Artificial Intelligence/ Machine Learning Explained

Learn what Artificial Intelligence and Machine Learning are, how they work, and why they matter. A clear, beginner-friendly explanation with real-world examples.

Artificial Intelligence/ Machine Learning Explained

Artificial Intelligence/Machine Learning– Explained

AI is a once-in-a lifetime commercial and defense game changer

Hundreds of billions of dollars in public and private capital are now being invested in Artificial Intelligence and Machine Learning companies worldwide. The number of AI-related patents filed in 2021 was more than 30 times higher than in 2015, reflecting a global recognition by governments and businesses that these technologies will be profoundly disruptive. Beyond transforming industries, AI and Machine Learning have the potential to reshape geopolitical dynamics and even alter the balance of military power.

For years, expectations around AI outpaced its real-world capabilities. Today, that gap has narrowed dramatically.

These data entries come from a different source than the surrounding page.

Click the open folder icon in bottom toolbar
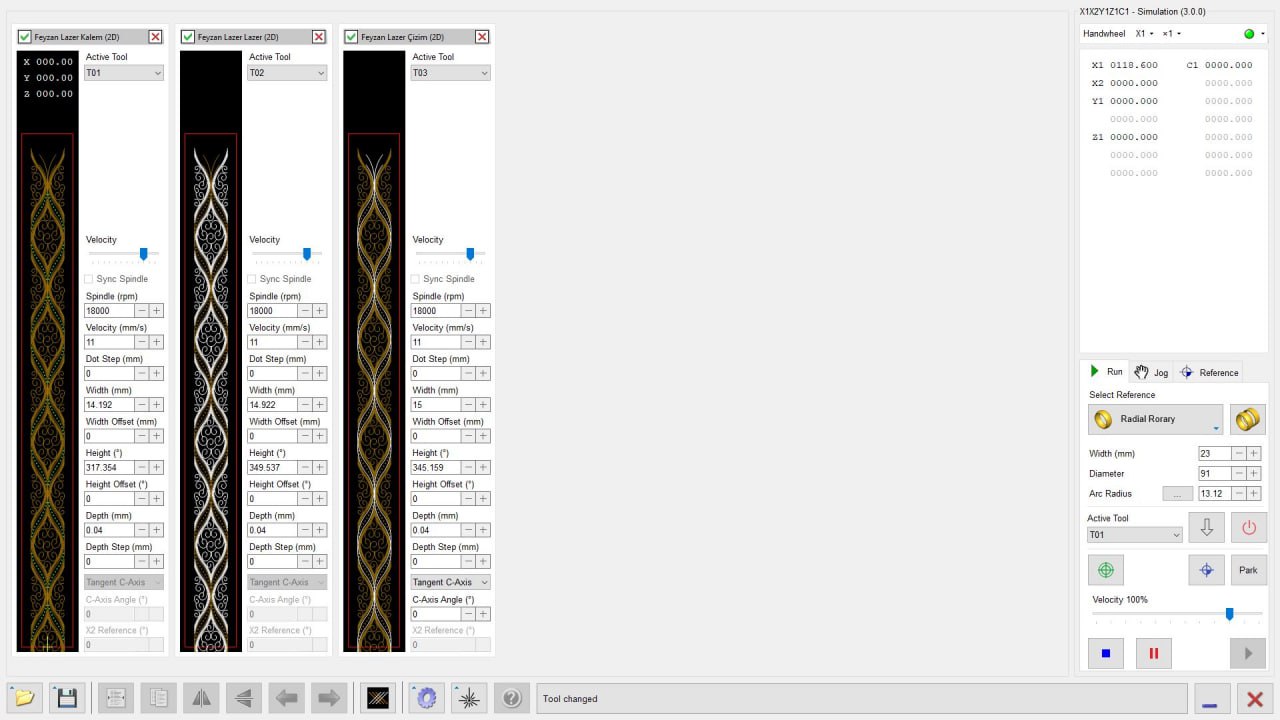 pos(25,698)
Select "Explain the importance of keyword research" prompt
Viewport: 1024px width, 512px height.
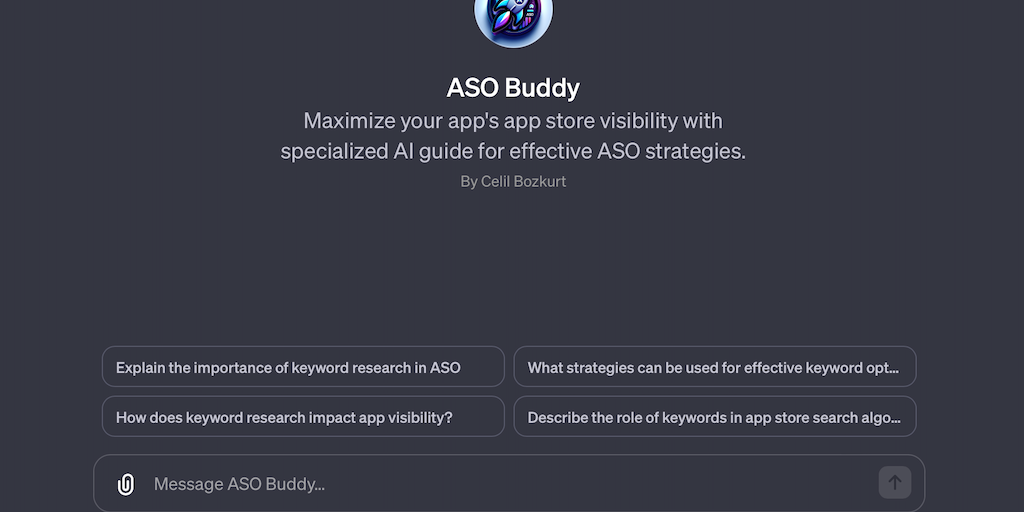(303, 367)
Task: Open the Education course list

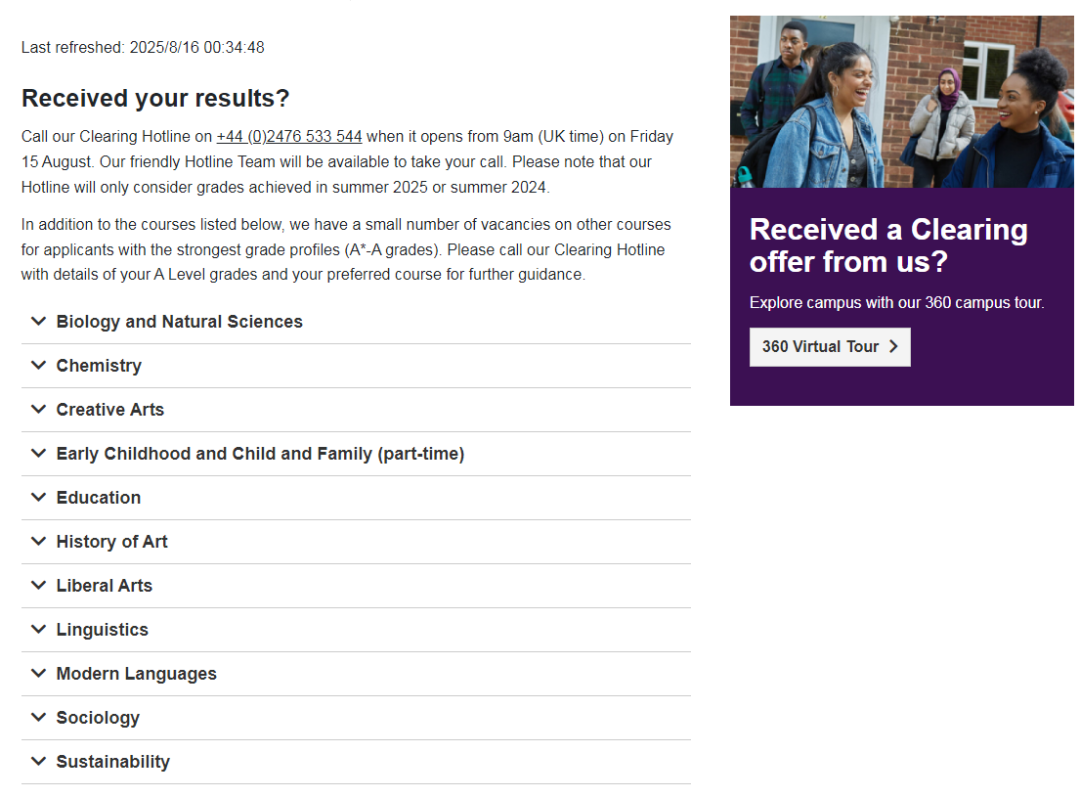Action: (355, 498)
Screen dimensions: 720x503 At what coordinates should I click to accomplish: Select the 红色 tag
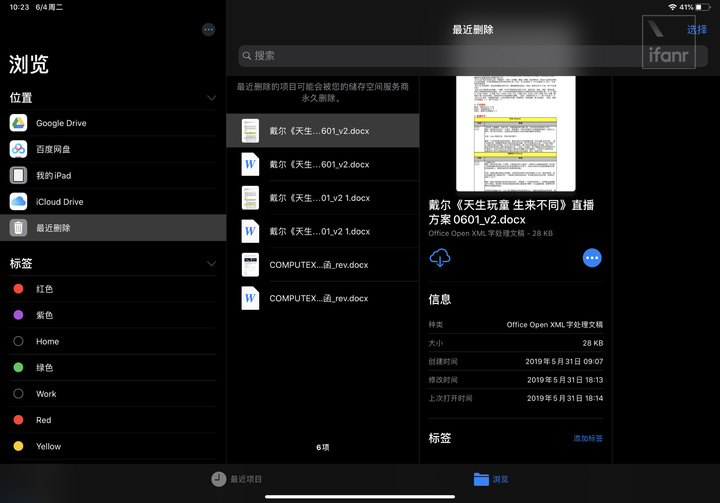[44, 289]
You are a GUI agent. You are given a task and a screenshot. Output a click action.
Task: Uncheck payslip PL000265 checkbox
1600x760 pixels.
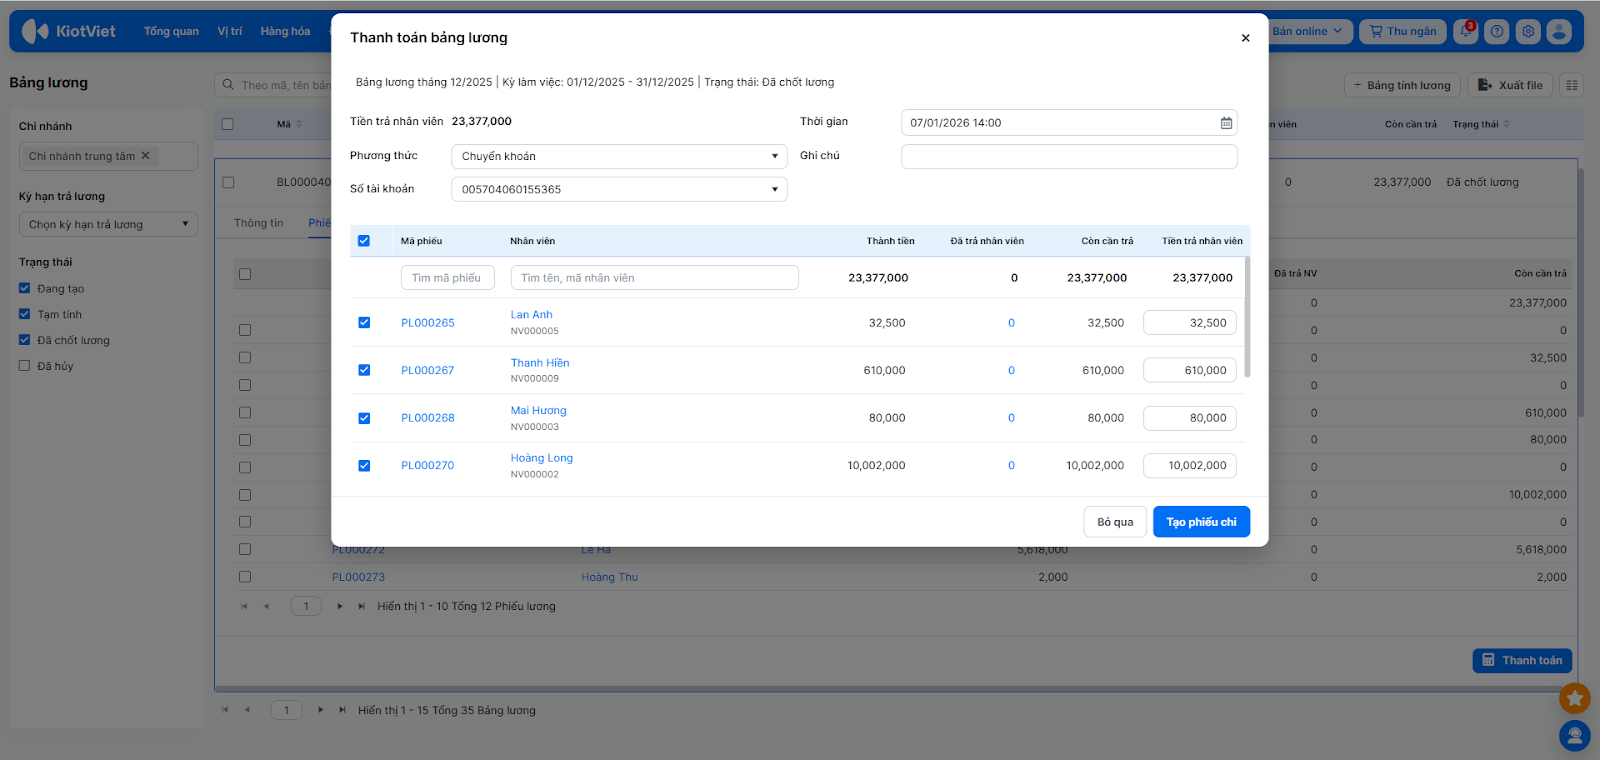pyautogui.click(x=364, y=323)
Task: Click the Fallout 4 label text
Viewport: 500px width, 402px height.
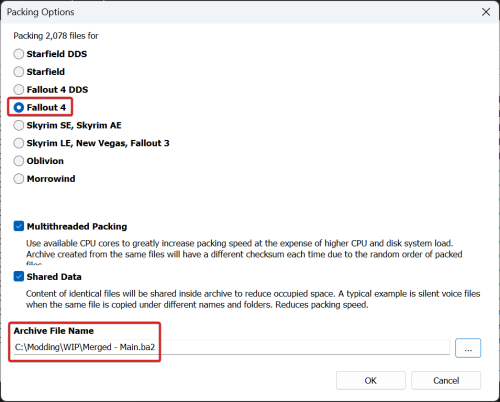Action: click(46, 107)
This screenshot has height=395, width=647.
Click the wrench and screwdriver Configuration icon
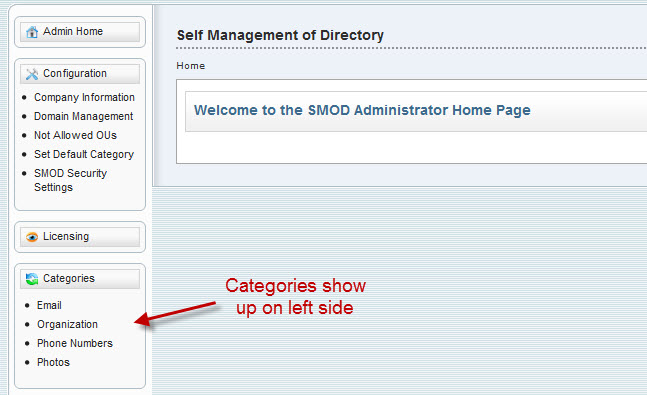pos(32,74)
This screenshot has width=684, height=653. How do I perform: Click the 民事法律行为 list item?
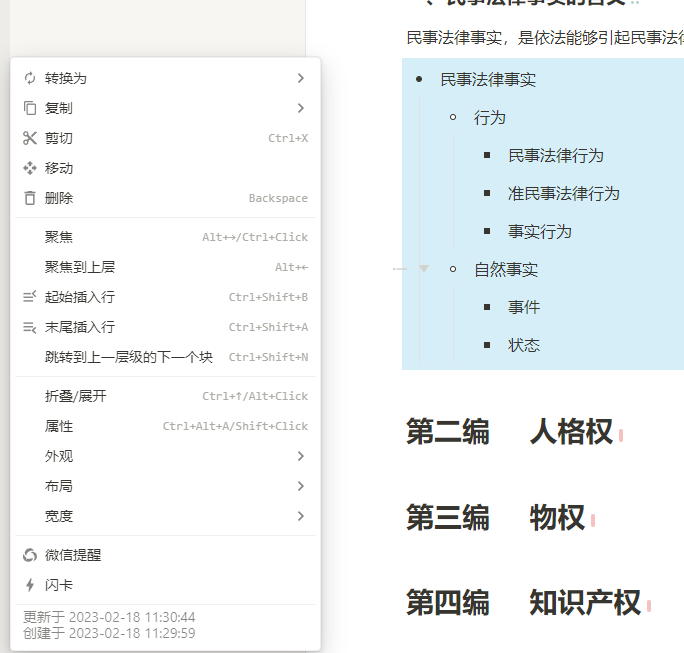click(555, 155)
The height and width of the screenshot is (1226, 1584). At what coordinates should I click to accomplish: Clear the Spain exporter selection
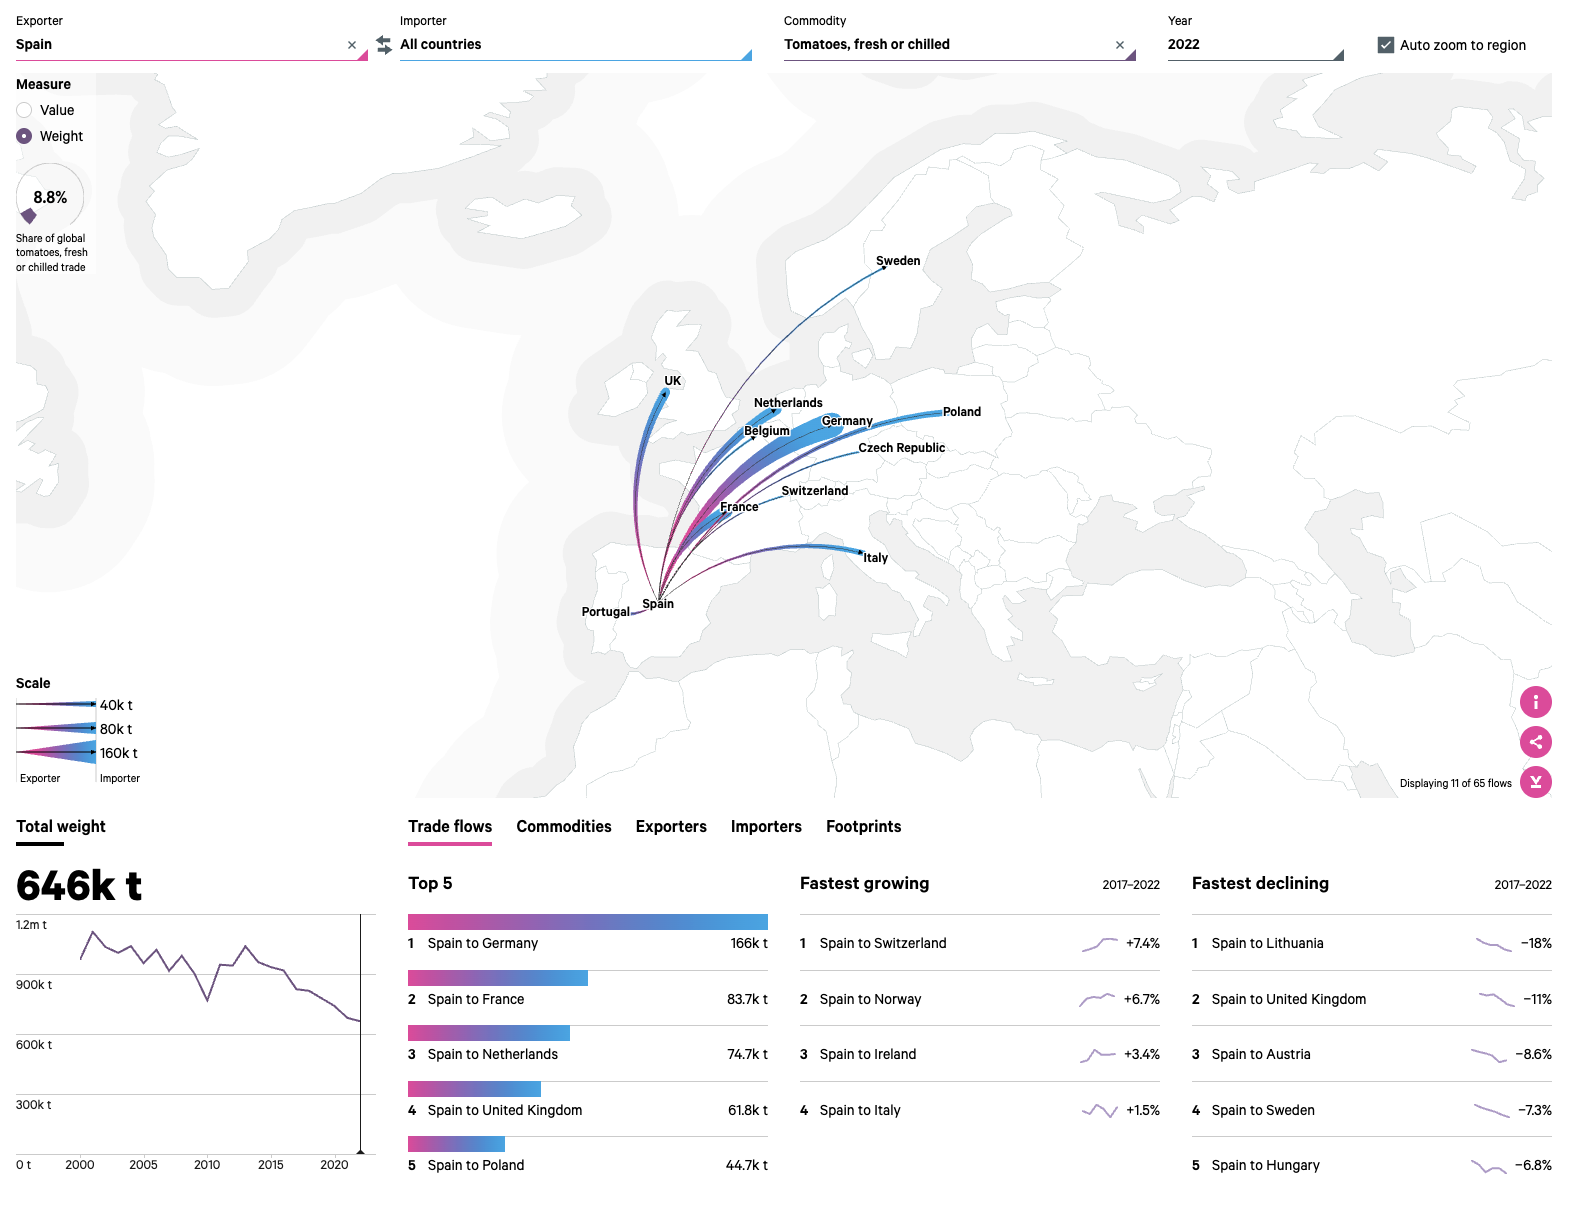(352, 45)
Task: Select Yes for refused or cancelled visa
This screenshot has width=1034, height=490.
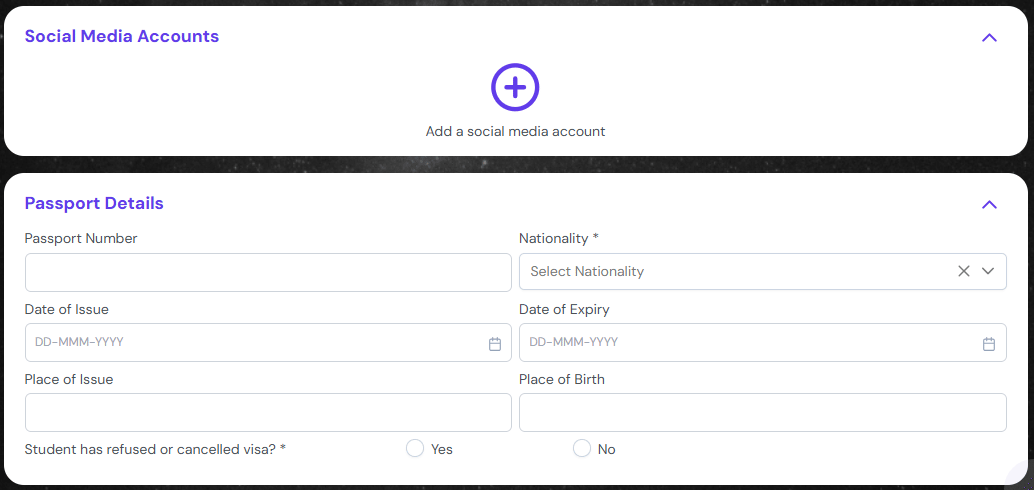Action: tap(415, 449)
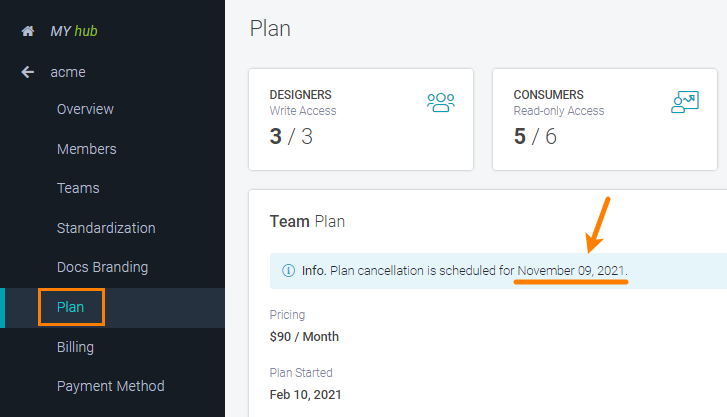Go to Payment Method settings

(110, 386)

Recent breakthroughs across several critical areas have enabled AI systems to match—and in some cases surpass—human performance.

AI and the DoD

The U.S. Department of Defense recognizes Artificial Intelligence as a foundational set of technologies critical to future operations. As a result, it established a dedicated organization—the Joint Artificial Intelligence Center (JAIC)—to accelerate the adoption and implementation of AI across the Department. The JAIC provides the infrastructure, tools, and technical expertise needed for Department of Defense teams to successfully develop, deploy, and scale AI-enabled solutions.

This document later outlines several specific defense-related applications of Artificial Intelligence.

We’re in the Middle of a Revolution

Imagine it’s 1950, and you’ve traveled back in time from the present day. Your task is to explain the future impact of computers on business, defense, and society to an audience still relying on manual calculators and slide rules. You manage to convince a single company and a government to adopt computers early and to learn programming far ahead of their competitors and adversaries. They quickly discover how to digitally transform their operations—optimizing supply chains, enhancing customer interactions, and automating decision-making.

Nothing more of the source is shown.